5.“You’re never lost or alone.”

Everyone’s just so nice. Need directions? A suggestion for a good place to eat or listen to bluegrass on a Saturday night? Just ask. As our editor in chief Kurt Rheinheimer puts it, “people just want to say hi, ask how you’re doin’ and find out if you think it’s going to stay hot for the next couple of days.”

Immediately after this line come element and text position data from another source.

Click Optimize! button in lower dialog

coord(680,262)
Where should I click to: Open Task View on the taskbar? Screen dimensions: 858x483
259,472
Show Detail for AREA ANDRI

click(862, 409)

6. Artists and Writers, Constantly Inspired and Creating

All this beauty inspires artists in every form: potters, painters, sculptors, photographers, writers – many make their homes in these mountains, and others come to spend time at schools, learning modern and traditional crafts. Small towns throughout the region are supporting vibrant arts communities, with galleries, studios and museums, including Berea, Ky.;  Brevard and Asheville, N.C. area (home to the Folk Art Center and the Allanstand Craft Shop); places such as Heartwood and Floyd and Abingdon in southwest Virginia.

7. Sunsets

Seems everyone has a favorite sunset spot. For college students and locals in the Shenandoah Valley around Harrisonburg and Dayton, Va., it’s Reddish Knob, a high peak that once had a fire tower, a long drive out past Mennonite farms and up and up until you’re looking into the ridges of West Virginia. That’s where the sun goes down and the stars come out, and then if you turn around you’ll catch some beautiful…

8. Moonrises

…over the distant city. On a full-moon night, that golden harvest orb rises over country and city alike, floating like a lamp in the sky. Get out of town to the woods, and the moon fills the hillsides with silver, shines off the silos and tin farmhouse roofs.

9. Long Walks (including long hikes)

Our national, state and regional parks are all wound about with trails for all levels and ages. One in four of thousands of hikers make it through the Appalachian Trail’s 2,180 miles every year, but there are countless shorter walks from afternoon strolls to overnight backpacking trips. Well-loved places like Cascades and Roaring Run in Virginia have picnic areas for meals. Other favorite places: Mt. Mitchell, Max Patch and Chimney Rock in North Carolina and Amicalola Falls in Georgia.

10. Spring

The dogwoods, the forsythia, the redbuds, the apple trees, the lilacs... the slopes of the mountains are laced with lavender and white and pink as these trees and shrubs bloom for what seems like a moment, filling the air with sweet aromas and the soft buzzing of honeybees.